--- Source material ---

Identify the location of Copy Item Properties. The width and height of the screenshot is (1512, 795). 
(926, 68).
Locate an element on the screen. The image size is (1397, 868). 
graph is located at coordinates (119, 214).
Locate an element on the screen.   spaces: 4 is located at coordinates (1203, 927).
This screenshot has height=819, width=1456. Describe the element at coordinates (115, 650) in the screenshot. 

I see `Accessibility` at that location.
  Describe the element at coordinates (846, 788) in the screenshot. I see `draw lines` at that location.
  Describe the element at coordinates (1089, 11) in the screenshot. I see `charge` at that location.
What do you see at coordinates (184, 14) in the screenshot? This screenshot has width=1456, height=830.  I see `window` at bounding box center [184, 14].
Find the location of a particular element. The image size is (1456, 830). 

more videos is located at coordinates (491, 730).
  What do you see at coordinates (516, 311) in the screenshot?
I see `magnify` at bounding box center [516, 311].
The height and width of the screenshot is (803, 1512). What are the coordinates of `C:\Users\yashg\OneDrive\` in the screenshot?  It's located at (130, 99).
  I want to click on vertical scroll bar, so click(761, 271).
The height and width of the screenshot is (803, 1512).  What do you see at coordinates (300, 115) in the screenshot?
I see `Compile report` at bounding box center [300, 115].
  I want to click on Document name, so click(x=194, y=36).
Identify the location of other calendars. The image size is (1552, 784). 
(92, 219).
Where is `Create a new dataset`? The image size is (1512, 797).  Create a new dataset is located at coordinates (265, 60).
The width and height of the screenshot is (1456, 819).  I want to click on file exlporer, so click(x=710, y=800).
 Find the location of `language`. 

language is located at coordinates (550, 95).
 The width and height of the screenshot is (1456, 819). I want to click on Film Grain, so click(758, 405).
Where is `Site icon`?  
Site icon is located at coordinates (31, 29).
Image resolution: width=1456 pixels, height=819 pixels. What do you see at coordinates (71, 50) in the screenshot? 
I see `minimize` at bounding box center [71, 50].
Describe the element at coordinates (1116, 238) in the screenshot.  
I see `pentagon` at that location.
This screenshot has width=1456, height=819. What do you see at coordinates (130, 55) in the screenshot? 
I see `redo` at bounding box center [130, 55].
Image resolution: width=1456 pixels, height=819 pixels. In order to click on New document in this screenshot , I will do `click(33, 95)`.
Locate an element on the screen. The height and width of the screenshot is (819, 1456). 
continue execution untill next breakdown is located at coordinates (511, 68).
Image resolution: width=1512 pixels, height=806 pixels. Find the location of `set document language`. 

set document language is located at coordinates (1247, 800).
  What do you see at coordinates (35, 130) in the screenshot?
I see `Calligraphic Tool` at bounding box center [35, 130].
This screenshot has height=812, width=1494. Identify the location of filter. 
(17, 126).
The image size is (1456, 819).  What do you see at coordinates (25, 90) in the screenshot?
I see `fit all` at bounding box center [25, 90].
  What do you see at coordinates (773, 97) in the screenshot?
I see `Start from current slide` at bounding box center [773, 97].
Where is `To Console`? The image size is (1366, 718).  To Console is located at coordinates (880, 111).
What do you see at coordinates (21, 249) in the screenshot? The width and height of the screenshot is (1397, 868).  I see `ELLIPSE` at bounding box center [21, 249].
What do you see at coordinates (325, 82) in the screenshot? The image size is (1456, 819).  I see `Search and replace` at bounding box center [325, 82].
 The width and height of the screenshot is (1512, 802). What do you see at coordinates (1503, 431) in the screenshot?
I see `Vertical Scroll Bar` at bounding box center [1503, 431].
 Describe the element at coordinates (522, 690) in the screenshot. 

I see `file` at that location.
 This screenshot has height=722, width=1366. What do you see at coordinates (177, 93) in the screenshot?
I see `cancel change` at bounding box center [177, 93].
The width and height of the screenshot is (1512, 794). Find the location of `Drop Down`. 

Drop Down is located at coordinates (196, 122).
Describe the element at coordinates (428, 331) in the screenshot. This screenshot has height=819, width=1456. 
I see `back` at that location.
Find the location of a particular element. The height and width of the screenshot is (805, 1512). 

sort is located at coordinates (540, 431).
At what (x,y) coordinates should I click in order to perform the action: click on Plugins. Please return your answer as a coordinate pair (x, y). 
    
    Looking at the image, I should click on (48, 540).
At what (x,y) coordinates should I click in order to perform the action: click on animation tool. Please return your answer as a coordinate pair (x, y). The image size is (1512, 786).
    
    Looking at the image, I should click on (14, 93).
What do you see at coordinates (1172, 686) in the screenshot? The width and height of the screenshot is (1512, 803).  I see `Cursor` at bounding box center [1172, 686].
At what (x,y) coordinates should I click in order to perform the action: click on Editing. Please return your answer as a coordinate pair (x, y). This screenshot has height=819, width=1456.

---

Goal: Copy every one of the records above, keeping each character the same.

Solution for this task:
Identify the location of Copy Item Properties. The width and height of the screenshot is (1512, 795). 
(926, 68).
Locate an element on the screen. The image size is (1397, 868). 
graph is located at coordinates (119, 214).
Locate an element on the screen.   spaces: 4 is located at coordinates (1203, 927).
This screenshot has height=819, width=1456. Describe the element at coordinates (115, 650) in the screenshot. 

I see `Accessibility` at that location.
  Describe the element at coordinates (846, 788) in the screenshot. I see `draw lines` at that location.
  Describe the element at coordinates (1089, 11) in the screenshot. I see `charge` at that location.
What do you see at coordinates (184, 14) in the screenshot? This screenshot has width=1456, height=830.  I see `window` at bounding box center [184, 14].
Find the location of a particular element. The image size is (1456, 830). 

more videos is located at coordinates (491, 730).
  What do you see at coordinates (516, 311) in the screenshot?
I see `magnify` at bounding box center [516, 311].
The height and width of the screenshot is (803, 1512). What are the coordinates of `C:\Users\yashg\OneDrive\` in the screenshot?  It's located at (130, 99).
  I want to click on vertical scroll bar, so click(761, 271).
The height and width of the screenshot is (803, 1512).  What do you see at coordinates (300, 115) in the screenshot?
I see `Compile report` at bounding box center [300, 115].
  I want to click on Document name, so click(x=194, y=36).
Identify the location of other calendars. The image size is (1552, 784). 
(92, 219).
Where is `Create a new dataset`? The image size is (1512, 797).  Create a new dataset is located at coordinates (265, 60).
The width and height of the screenshot is (1456, 819).  I want to click on file exlporer, so click(x=710, y=800).
 Find the location of `language`. 

language is located at coordinates (550, 95).
 The width and height of the screenshot is (1456, 819). I want to click on Film Grain, so click(758, 405).
Where is `Site icon`?  
Site icon is located at coordinates (31, 29).
Image resolution: width=1456 pixels, height=819 pixels. What do you see at coordinates (71, 50) in the screenshot? 
I see `minimize` at bounding box center [71, 50].
Describe the element at coordinates (1116, 238) in the screenshot.  
I see `pentagon` at that location.
This screenshot has width=1456, height=819. What do you see at coordinates (130, 55) in the screenshot? 
I see `redo` at bounding box center [130, 55].
Image resolution: width=1456 pixels, height=819 pixels. In order to click on New document in this screenshot , I will do `click(33, 95)`.
Locate an element on the screen. The height and width of the screenshot is (819, 1456). 
continue execution untill next breakdown is located at coordinates (511, 68).
Image resolution: width=1512 pixels, height=806 pixels. Find the location of `set document language`. 

set document language is located at coordinates (1247, 800).
  What do you see at coordinates (35, 130) in the screenshot?
I see `Calligraphic Tool` at bounding box center [35, 130].
This screenshot has height=812, width=1494. Identify the location of filter. 
(17, 126).
The image size is (1456, 819).  What do you see at coordinates (25, 90) in the screenshot?
I see `fit all` at bounding box center [25, 90].
  What do you see at coordinates (773, 97) in the screenshot?
I see `Start from current slide` at bounding box center [773, 97].
Where is `To Console`? The image size is (1366, 718).  To Console is located at coordinates (880, 111).
What do you see at coordinates (21, 249) in the screenshot? The width and height of the screenshot is (1397, 868).  I see `ELLIPSE` at bounding box center [21, 249].
What do you see at coordinates (325, 82) in the screenshot? The image size is (1456, 819).  I see `Search and replace` at bounding box center [325, 82].
 The width and height of the screenshot is (1512, 802). What do you see at coordinates (1503, 431) in the screenshot?
I see `Vertical Scroll Bar` at bounding box center [1503, 431].
 Describe the element at coordinates (522, 690) in the screenshot. 

I see `file` at that location.
 This screenshot has height=722, width=1366. What do you see at coordinates (177, 93) in the screenshot?
I see `cancel change` at bounding box center [177, 93].
The width and height of the screenshot is (1512, 794). Find the location of `Drop Down`. 

Drop Down is located at coordinates (196, 122).
Describe the element at coordinates (428, 331) in the screenshot. This screenshot has height=819, width=1456. 
I see `back` at that location.
Find the location of a particular element. The height and width of the screenshot is (805, 1512). 

sort is located at coordinates (540, 431).
At what (x,y) coordinates should I click in order to perform the action: click on Plugins. Please return your answer as a coordinate pair (x, y). 
    
    Looking at the image, I should click on (48, 540).
At what (x,y) coordinates should I click in order to perform the action: click on animation tool. Please return your answer as a coordinate pair (x, y). The image size is (1512, 786).
    
    Looking at the image, I should click on (14, 93).
What do you see at coordinates (1172, 686) in the screenshot? The width and height of the screenshot is (1512, 803).  I see `Cursor` at bounding box center [1172, 686].
At what (x,y) coordinates should I click in order to perform the action: click on Editing. Please return your answer as a coordinate pair (x, y). This screenshot has height=819, width=1456.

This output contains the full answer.